Indian rice exporters are contending with unexpected tax demands from the customs department, which could significantly affect India’s rice exports. The demands relate to duty differentials on rice exported over the last 18 months, with claims arising after the imposition of a 20% export duty on white and parboiled rice to stabilize domestic prices before upcoming elections. Four exporters have disclosed that the customs department is asking for additional payments based on the transaction value of the exported rice, rather than the Free on Board (FOB) value that was initially used for duty calculations. This change has led to concerns about the viability of continuing rice exports due to the financial strain of retroactive duty adjustments.

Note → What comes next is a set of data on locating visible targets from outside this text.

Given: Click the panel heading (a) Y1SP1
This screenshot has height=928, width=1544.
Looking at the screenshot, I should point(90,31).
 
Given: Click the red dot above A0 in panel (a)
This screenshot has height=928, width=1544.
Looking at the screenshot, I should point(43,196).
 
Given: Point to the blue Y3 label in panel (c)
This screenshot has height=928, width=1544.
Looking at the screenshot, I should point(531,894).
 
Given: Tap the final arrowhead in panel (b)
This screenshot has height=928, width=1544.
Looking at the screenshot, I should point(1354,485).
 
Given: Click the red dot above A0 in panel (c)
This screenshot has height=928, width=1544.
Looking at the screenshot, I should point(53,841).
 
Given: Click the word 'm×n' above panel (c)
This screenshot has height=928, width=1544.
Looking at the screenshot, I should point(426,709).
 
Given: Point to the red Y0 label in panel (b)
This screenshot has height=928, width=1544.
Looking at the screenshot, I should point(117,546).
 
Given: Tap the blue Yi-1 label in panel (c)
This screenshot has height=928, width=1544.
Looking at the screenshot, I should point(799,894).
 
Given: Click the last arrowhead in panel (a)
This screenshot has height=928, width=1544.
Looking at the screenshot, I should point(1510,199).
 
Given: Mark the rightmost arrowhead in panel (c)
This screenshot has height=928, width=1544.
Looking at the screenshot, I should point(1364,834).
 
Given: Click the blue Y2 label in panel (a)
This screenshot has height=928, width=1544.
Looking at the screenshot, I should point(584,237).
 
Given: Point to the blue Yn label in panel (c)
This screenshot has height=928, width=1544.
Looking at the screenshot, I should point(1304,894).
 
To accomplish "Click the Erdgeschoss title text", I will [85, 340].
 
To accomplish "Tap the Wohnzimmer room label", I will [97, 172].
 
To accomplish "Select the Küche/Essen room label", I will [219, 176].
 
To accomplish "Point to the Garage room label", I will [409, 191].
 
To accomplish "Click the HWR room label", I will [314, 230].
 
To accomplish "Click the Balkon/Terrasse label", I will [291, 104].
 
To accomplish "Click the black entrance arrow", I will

Exporters argue that the additional costs, estimated at around $15 per metric ton for rice shipped in the past two years, are unsustainable, given the tight profit margins in the rice export business. The total impact of these duty revisions could amount to approximately 15 billion rupees. The Rice Exporters Association is seeking dialogue with the government to discuss the impracticality of the backdated duty demands and to suggest a consistent duty framework for future exports. Some exporters, faced with the prospect of hefty financial outlays, are considering legal action to contest the tax demands.
India, as the world’s leading rice exporter, primarily ships non-basmati rice to markets including China, Bangladesh, and several African nations. The current tax dispute poses a risk to the country’s position in the global rice market and has sparked concern among stakeholders in the export community.